Writing Weighted Scorers
The final ranking of the "For You" feed is determined by a Weighted Scorer. While the Phoenix model (the Grok-based transformer) outputs raw probabilities for various engagement types—such as the likelihood of a user liking, replying to, or reposting a tweet—it is the Weighted Scorer that combines these disparate signals into a single numerical value used for sorting.
This guide walks you through creating and configuring a Weighted Scorer to tune the behavior of the recommendation engine.
Understanding the Scoring Formula
The core logic of a weighted scorer is a linear combination of engagement probabilities. For any given post, the final score is calculated as:
$$Score = \sum_{i=1}^{n} (Probability_{i} \times Weight_{i})$$
Where:
- Probability: The ML model's prediction that a user will perform action $i$.
- Weight: A configurable constant representing the "value" of that action to the platform.
Step 1: Define Engagement Signals
Before writing the scorer, identify which engagement logits from the Phoenix model you wish to include.
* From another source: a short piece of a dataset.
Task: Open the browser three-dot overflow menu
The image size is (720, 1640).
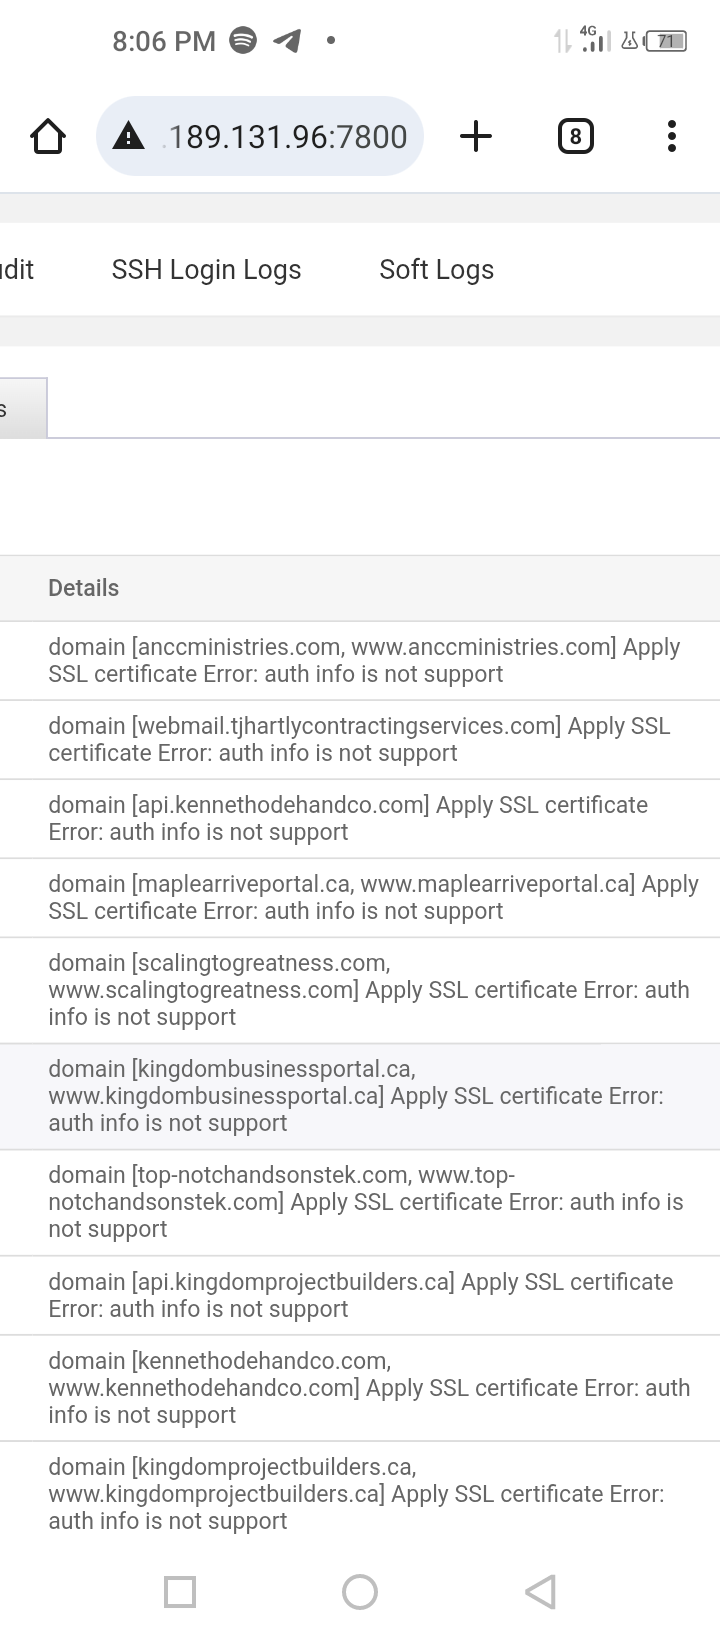Action: click(x=671, y=136)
Standard signals available in RecsysModelOutput include:
like_probabilityreply_probabilityrepost_probabilityquote_probabilitystay_on_post_probability(Long dwell time)
Step 2: Implement the Scorer Logic
Weighted Scorers are implemented within the home-mixer component. To create a new scorer, you define a structure that implements the scoring logic.
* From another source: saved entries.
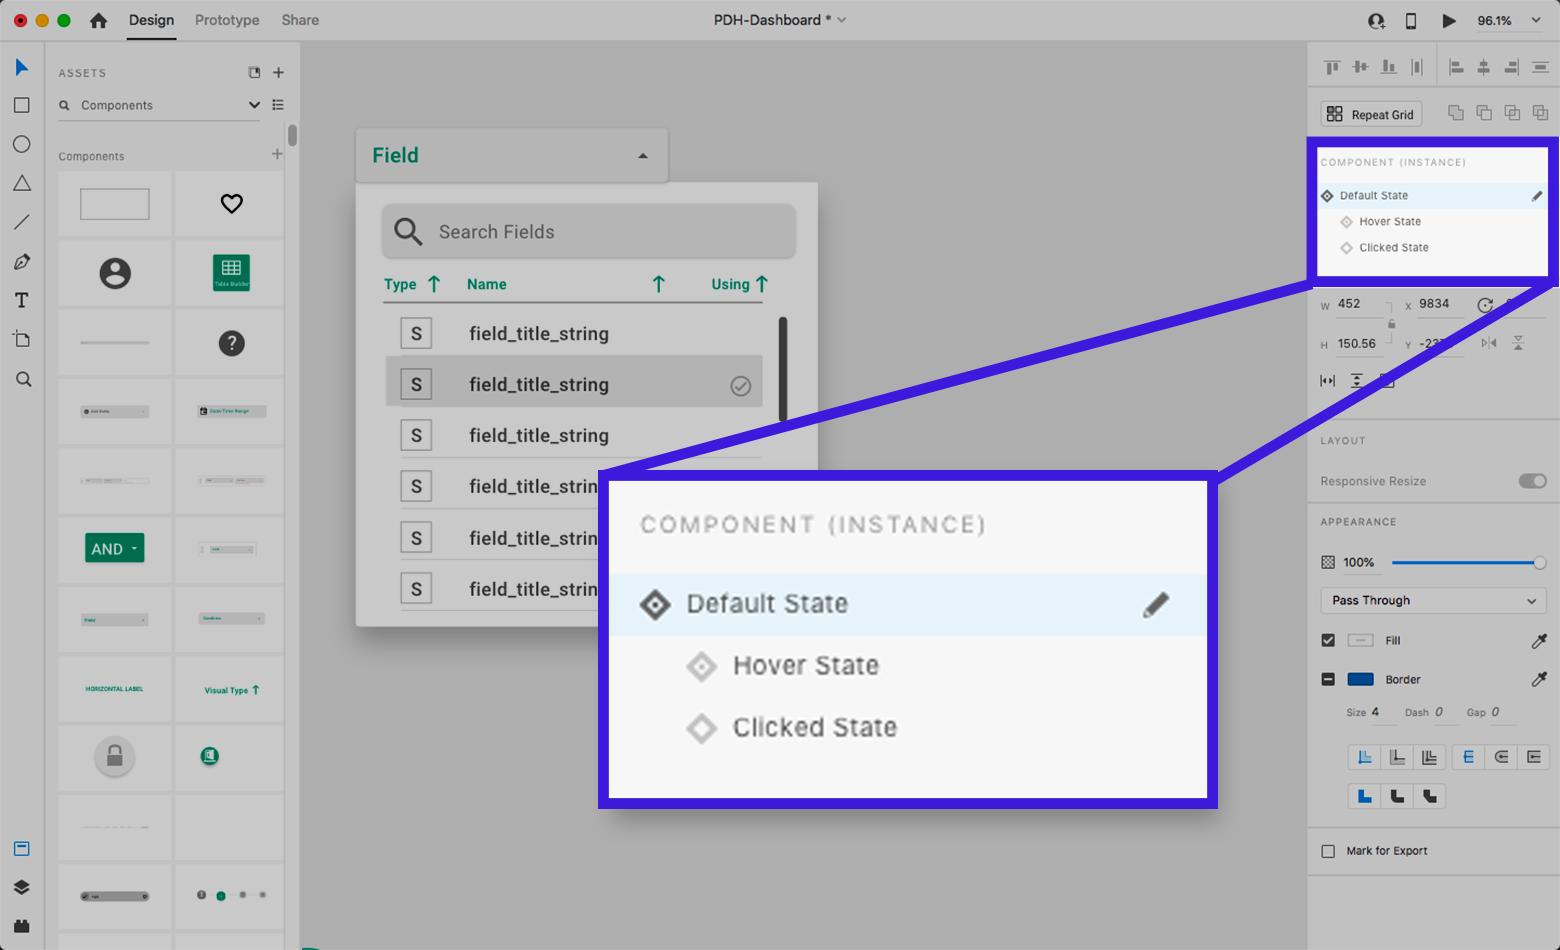Open the Layers panel
This screenshot has width=1560, height=950.
coord(22,887)
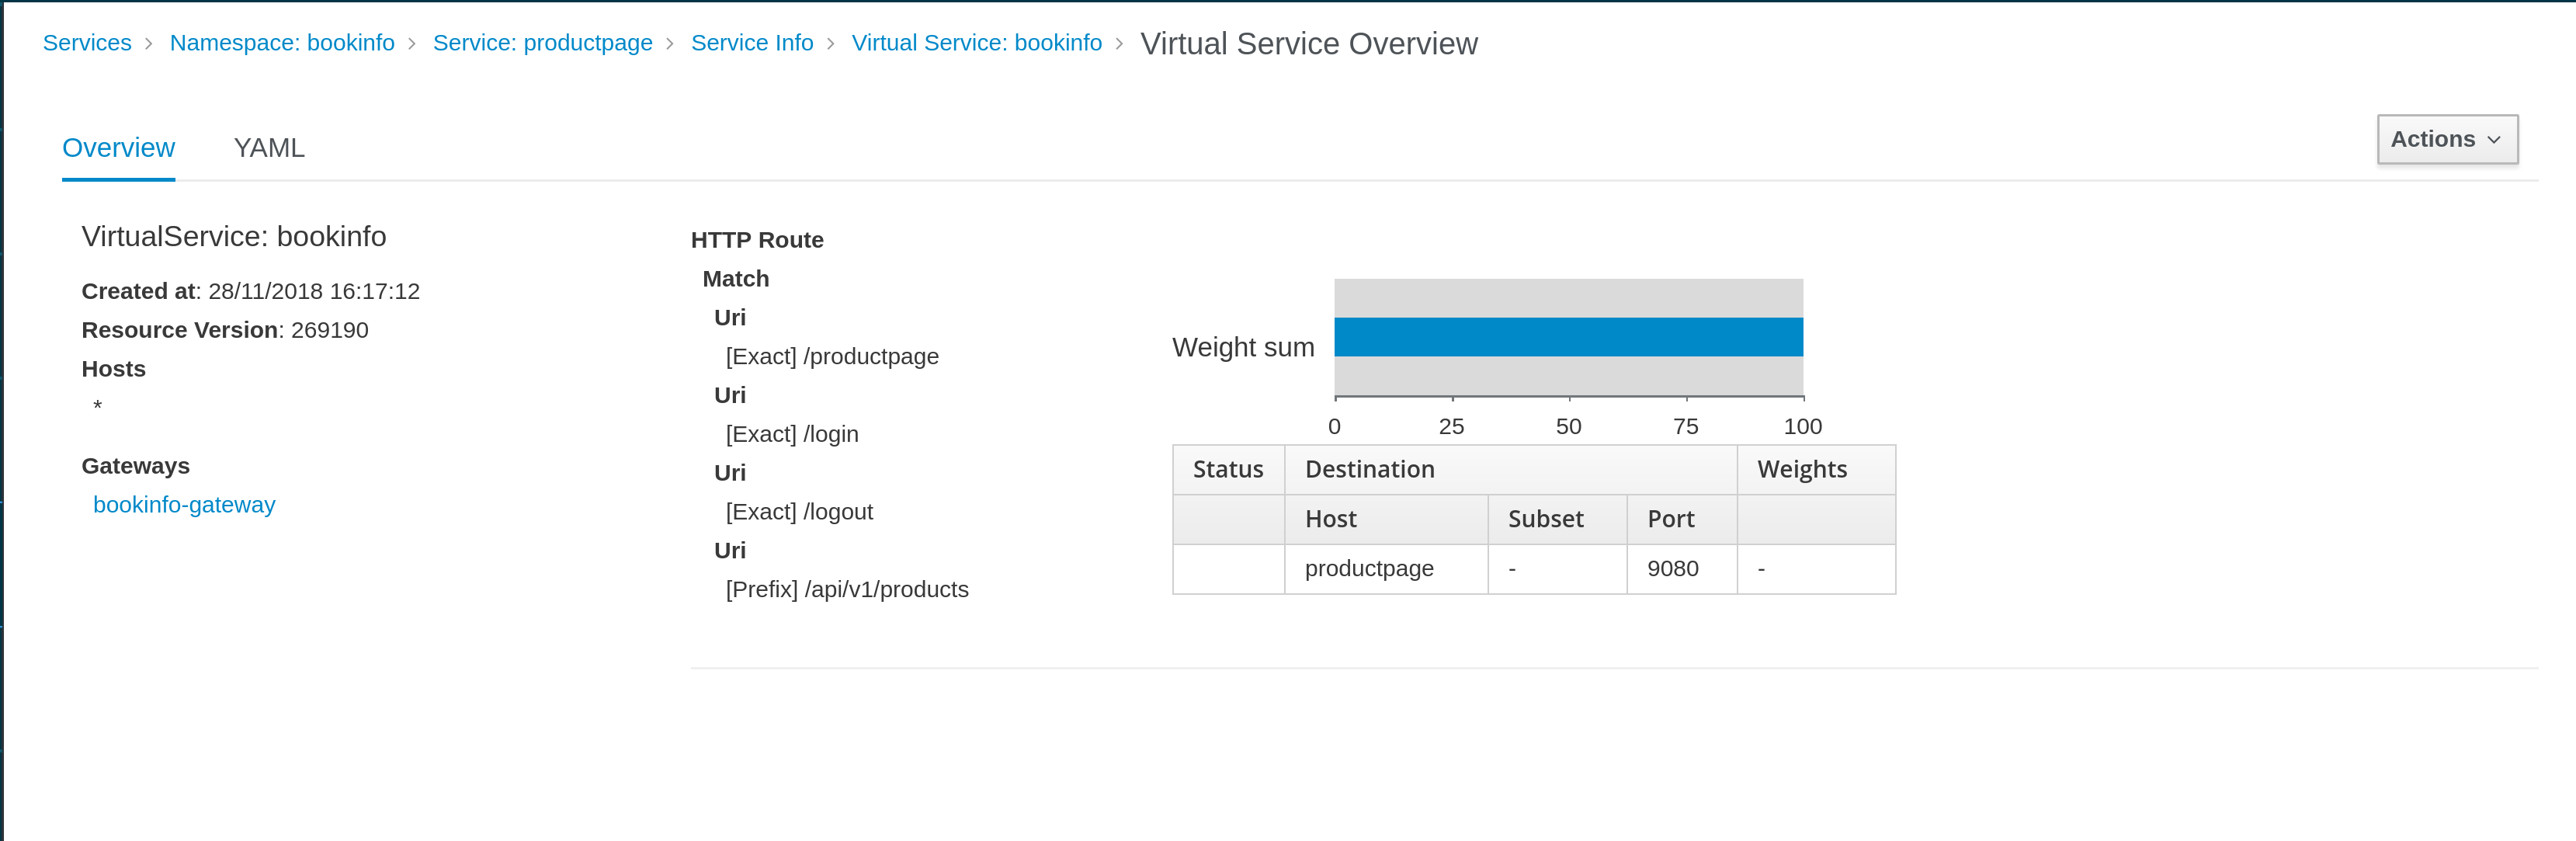The height and width of the screenshot is (841, 2576).
Task: Navigate to Service: productpage breadcrumb
Action: point(542,43)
// home-mixer/src/scorers/weighted_engagement_scorer.rs
pub struct WeightedEngagementScorer {
pub like_weight: f32,
pub reply_weight: f32,
pub repost_weight: f32,
pub dwell_time_weight: f32,
}
impl WeightedEngagementScorer {
/// Calculates the final rank score based on model logits.
///
/// # Arguments
/// * `logits` - The raw output probabilities from the Phoenix transformer.
pub fn calculate_score(&self, logits: &EngagementLogits) -> f32 {
let mut total_score = 0.0;
total_score += logits.like_prob * self.like_weight;
total_score += logits.reply_prob * self.reply_weight;
total_score += logits.repost_prob * self.repost_weight;
total_score += logits.dwell_prob * self.dwell_time_weight;
total_score
}
}
Step 3: Configure Weights
Weights are typically managed via a configuration layer to allow for rapid tuning without recompiling the entire pipeline. When setting weights, consider the "relative value" of actions.
For example, if you want to prioritize meaningful conversations over passive likes, you might set the reply_weight significantly higher than the like_weight.
Example Weight Configuration:
| Signal | Weight | Logic | | :--- | :--- | :--- | | Like | 1.0 | The baseline engagement signal. | | Reply | 5.0 | High value; indicates deep engagement. | | Repost | 3.0 | Medium-high value; indicates amplification intent. | | Dwell Time | 0.5 | Low value; used to prevent "clickbait" that users quickly abandon. |
Step 4: Register the Scorer in the Pipeline
Once your scorer is implemented, it must be registered in the HomeMixerServer to be used during the orchestration phase. This happens in the candidate_pipeline module of the Home Mixer.
// home-mixer/src/candidate_pipeline.rs
let custom_scorer = WeightedEngagementScorer {
like_weight: 1.0,
reply_weight: 5.0,
repost_weight: 3.0,
dwell_time_weight: 0.5,
};
// Apply the scorer to the combined candidates from Thunder and Phoenix
let scored_candidates = pipeline.apply_scorer(candidates, custom_scorer).await?;
Best Practices for Tuning
- Normalization: Ensure that the weights account for the base frequency of the action. Users "Like" content much more often than they "Reply" to it, so reply weights often need to be higher to remain competitive.
- Avoid Zero Weights: Instead of setting a weight to zero to ignore a signal, remove it from the calculation entirely to save compute cycles.
- Iterative Testing: Use A/B testing frameworks to evaluate weight changes. Small adjustments (e.g., increasing
repost_weightby 10%) can have significant impacts on the overall health of the feed.
Troubleshooting
- Negative Scores: Ensure all weights are positive unless you explicitly want to penalize certain behaviors (e.g., penalizing the probability of a user "blocking" an author).
- Scale Mismatch: If the Phoenix model updates and its output probability distribution shifts, you may need to recalibrate your weights to maintain the same feed characteristics.